A HUN-REN Társadalomtudományi Kutatóközpont (MTA Kiváló Kutatóhely)
Szociológiai Intézete
tisztelettel meghívja 142. Jour Fixe eseményére
Lost in Discourses.
Representations of Violence against Roma Women
Előadók: Vidra Zsuzsanna (HUN-REN TK SZI), Virágh Enikő (ELTE-TÁTK), Kóczé Angéla (CEU)
Hozzászólók: Galántai Júlia (HUN-REN TK SZI); Balogh Lídia (HUN-REN TK JTI)
Időpont: 2024. október 24. csütörtök 13:00
Helyszín: Az eseményt hibrid formában tartjuk meg.
Személyesen: Szociológiai Intézet 1097 Budapest Tóth Kálmán utca 4.; B.1.15 tárgyaló
Online: Zoom link:
https://us06web.zoom.us/j/86492872606?pwd=iaLkf0f7enwUKQIxuowurMNop0bj0W.1
Meeting ID: 864 9287 2606
Passcode: 961886
Absztrakt
Illiberal parties and regimes tend to weaponize gender and women’s topics to create ideological battlefields where they can play out their strategy of polarizing society. Women’s issues thus often become divided according to political sides.
In the illiberal Hungarian political context, gender became a highly politicized and weaponized issue around 2017. The war on gender ideology pursued by the government evolves mainly around questions concerning the rights and legitimacy of the LGBTQ community. However, women's issues are also in the spotlight of this political strategy, as in the non-ratification of the Istanbul convention.
While the gender question and some of its women’s related aspects are highly weaponized, the Roma issue is rather invisibilized through using patronizing strategies.

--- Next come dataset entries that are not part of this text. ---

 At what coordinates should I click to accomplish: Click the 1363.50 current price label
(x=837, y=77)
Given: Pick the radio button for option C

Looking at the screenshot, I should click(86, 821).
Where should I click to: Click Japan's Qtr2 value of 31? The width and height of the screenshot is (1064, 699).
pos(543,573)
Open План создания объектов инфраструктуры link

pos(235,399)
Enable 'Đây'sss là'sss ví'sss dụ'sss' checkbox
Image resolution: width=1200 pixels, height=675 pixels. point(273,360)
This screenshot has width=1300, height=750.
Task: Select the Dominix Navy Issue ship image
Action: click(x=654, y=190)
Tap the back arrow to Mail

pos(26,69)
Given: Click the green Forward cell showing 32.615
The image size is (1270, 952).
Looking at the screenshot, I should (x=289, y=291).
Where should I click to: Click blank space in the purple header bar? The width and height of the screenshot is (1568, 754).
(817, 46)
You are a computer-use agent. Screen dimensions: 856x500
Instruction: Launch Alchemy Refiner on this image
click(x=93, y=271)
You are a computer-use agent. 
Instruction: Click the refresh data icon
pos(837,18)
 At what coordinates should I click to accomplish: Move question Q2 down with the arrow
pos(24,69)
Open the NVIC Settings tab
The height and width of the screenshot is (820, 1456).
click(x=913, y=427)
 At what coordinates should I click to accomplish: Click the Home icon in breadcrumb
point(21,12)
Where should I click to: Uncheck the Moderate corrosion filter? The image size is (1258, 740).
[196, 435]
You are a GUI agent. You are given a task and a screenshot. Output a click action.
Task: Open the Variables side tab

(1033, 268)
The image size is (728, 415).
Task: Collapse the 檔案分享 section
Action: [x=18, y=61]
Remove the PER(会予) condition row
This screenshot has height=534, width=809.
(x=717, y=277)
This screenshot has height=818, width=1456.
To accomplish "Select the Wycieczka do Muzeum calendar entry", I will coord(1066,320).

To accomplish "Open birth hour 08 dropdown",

At the same time, both the women and the Roma question have similarities in that they both can be seen as part of the regime’s illiberal paternalist objectives to maintain the existing suppressive gender and ethnic hierarchies.
Based on these assumptions, the paper addresses the following questions: how do Romani women appear in gender discourses, that is to say, how does the weaponized gender aspect intersect with the invisibilized Roma one? How do Romani women, invisibilized, appear in the strongly weaponized or manipulated gender battlefield, focusing on the one related to gender-based violence? How do the paternalist ethnic and gender conceptions play out in these discourses?
In our research, we study political, activist, and civil society discourses appearing in media texts portraying gender-based violence against Romani women. We are interested in revealing what discourse types can be identified based on different dimensions such as the attribution of responsibility, and the ethnic or non-ethnic labeling of victim and perpetrator. We also intend to reveal who the main representatives of the different discourse types are, and how Roma women are visibilized or invisibilized in the discourse. Finally, we look at how these discourses appear in the different media types (pro-government or independent) and how these can be interpreted in the framework of intersectionality, the illiberal war on gender ideology, and the neo-liberal invisibilization of the Roma.